** BEGIN Extract provided **
Last updated on February 16th, 2020 at 11:02 am
We’re happy to share a guest post today from Richard Remick, who works part time as an IT security consultant while traveling and exploring the outdoors. He spends most of his time skiing, hiking and camping in Colorado and when in Florida you can usually find him on the water either paddleboarding or kayaking. His last story for Florida Rambler was about five favorite places to paddleboard in Tampa Bay.
My girlfriend and I are both outdoorsy people, but we can’t always agree on which activity we want to do together. She says packing up the entire car and setting up a campsite for a mere overnight trip is too labor intensive. I agree it’s a lot of work, but to me, it’s worth it.
She enjoys biking, but that bores me after a while. We’ve checked out all the trails around our home in Tampa Bay. Seeing the same place over and over again does nothing to quell my need for novelty.
As a compromise, and in an attempt to mix things up a little bit, we began road-tripping during long weekends. Seeking out unexplored areas has become a challenge for us. We find researching an area before the trip is as fun than the trip itself!
One of our jaunts last spring took us to the Fort Walton Beach area for several days. Years ago, my family had taken a vacation there and the breathtaking image of brilliant green water against stark white sand had lingered in my mind. I remembered it as a spectacular view.
Those stunning beaches are a main attraction and the primary reason hordes of Spring Breakers descend on the area every year. While we hoped to spend some time on the Gulf Islands National Seashore, we also wanted to experience some lesser known and quieter nature areas.
With overnight bags packed, bikes hitched, and a reservation on our Airbnb app, we took a leisurely drive up US-19 toward the Florida Panhandle. (We like to take the road less travelled!)
We prefer the wild to touristy areas. While we did want to spend a few hours at the beach, our main plan was to go inland and check out some of the area parks. We spent a few hours at the beach at Topsail Hill Preserve State Park.
Topsail Hill Preserve State Park
We were thrilled to come across Topsail Hill Preserve. As fans of hiking, we appreciated the trails which run for about 2.5 miles. Had we known the place had rental cabins we probably would have stayed there, but we were already committed to our Airbnb reservations.
We really enjoyed the tranquil sea-green water, the white dunes speckled with sea oats, and the solitude of Lake Campbell, a rare freshwater lake surrounded by dunes.
Florida Scenic Trail- Burnt Grocery Creek
The following day we headed north toward Milton and explored Burnt Grocery Creek, which is one portion of the longer Florida Scenic Trail. Sadly, we had to turn around after being out for about an hour. It’s not that the surroundings weren’t beautiful, but we realized well into our hike that we had forgotten our water bottles!
** END Extract provided **
** BEGIN Data segment **
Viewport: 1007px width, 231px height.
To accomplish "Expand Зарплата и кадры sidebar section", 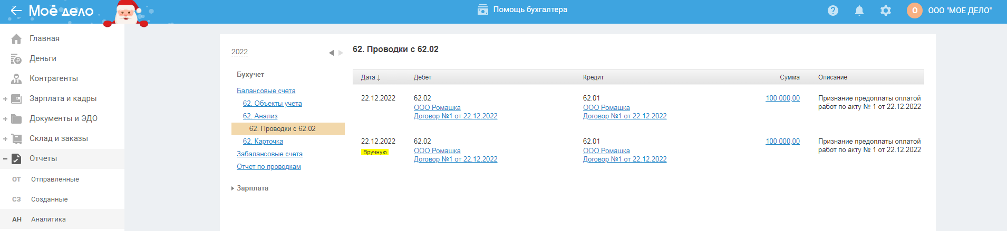I will click(5, 99).
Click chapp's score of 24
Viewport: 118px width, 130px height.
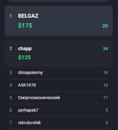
** END Data segment **
Tasks to perform:
#1 Edit the stretch of the Fort Walton Beach travel post from "She enjoys biking, but" through "the trip itself!", swapping "biking" for "cycling".
#2 According to the Fort Walton Beach travel post, roughly how far do the trails at Topsail Hill Preserve run?
#3 Carry on the Fort Walton Beach travel post from the point where it stops.

In response:
#1
She enjoys cycling, but that bores me after a while. We’ve checked out all the trails around our home in Tampa Bay. Seeing the same place over and over again does nothing to quell my need for novelty.
As a compromise, and in an attempt to mix things up a little bit, we began road-tripping during long weekends. Seeking out unexplored areas has become a challenge for us. We find researching an area before the trip is as fun than the trip itself!

#2 About 2.5 miles.

#3
The portion of the trail we did see was serene and isolated and ran along the banks of a creek. We came across only a handful of other explorers while out there. In keeping with the remoteness of the area, there was no designated parking area. We had to park along the side of the road at the trailhead.
The area is a must for birders as there seemed to be a great variety. I had recently taking to bird watching, its not just for old people!
Blackwater River State Park
Blackwater River is another park and hiking area near Milton and “wow” is all I can say.
My girlfriend and I both agreed this was our favorite and we would recommend it without hesitation. It’s picturesque, featuring three hiking trails, which wind between lakes, through forests, and among swampland.
The coolest, though, are the waterfalls — a rarity in flat Florida.
For the diversity of landscape alone, this park is a must-see.
Fred Gannon Rocky Bayou State Park
On our third day we traveled just northeast of Destin, where we visited Fred Gannon Rocky Bayou State Park. Granted, Fred Gannon isn’t very far inland, but if did offer scenery that was unique from the coastline.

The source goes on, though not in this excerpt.